Saved entries
=== Section Start ===

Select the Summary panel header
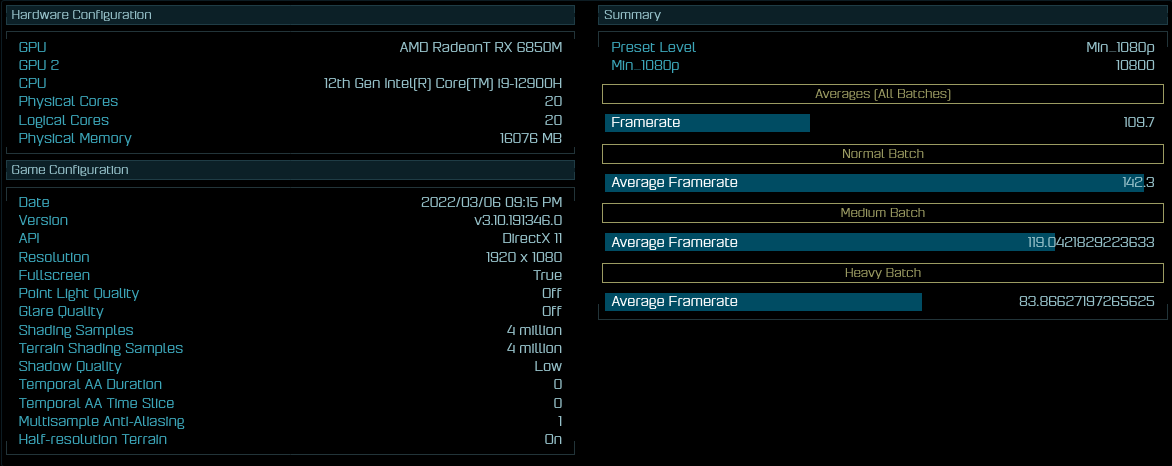Screen dimensions: 1172x466 click(882, 15)
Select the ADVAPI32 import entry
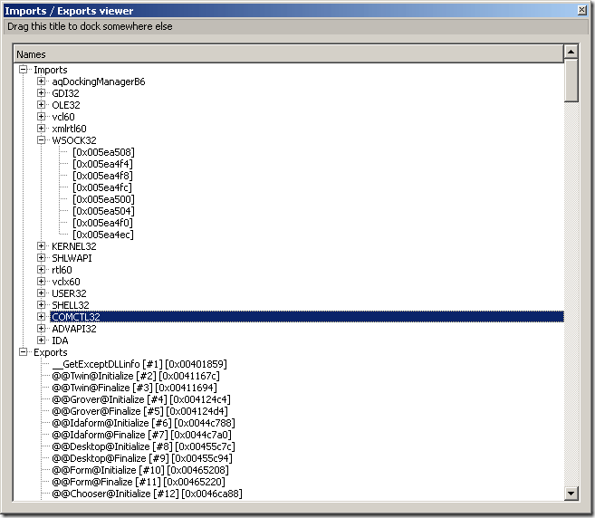The image size is (595, 518). (72, 329)
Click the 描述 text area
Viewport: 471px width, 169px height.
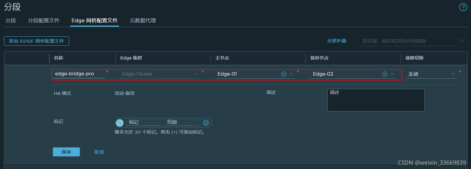376,100
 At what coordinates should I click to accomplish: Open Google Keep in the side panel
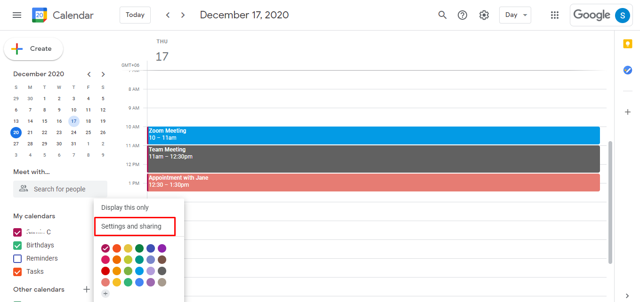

=== Section End ===

* [Activity]
Copy out all the data above exactly, pictures excluded.

* [The answer]
Select the Summary panel header
Screen dimensions: 1172x466 click(882, 15)
Select the ADVAPI32 import entry
The image size is (595, 518). (72, 329)
Click the 描述 text area
Viewport: 471px width, 169px height.
376,100
 At what coordinates should I click to accomplish: Open Google Keep in the side panel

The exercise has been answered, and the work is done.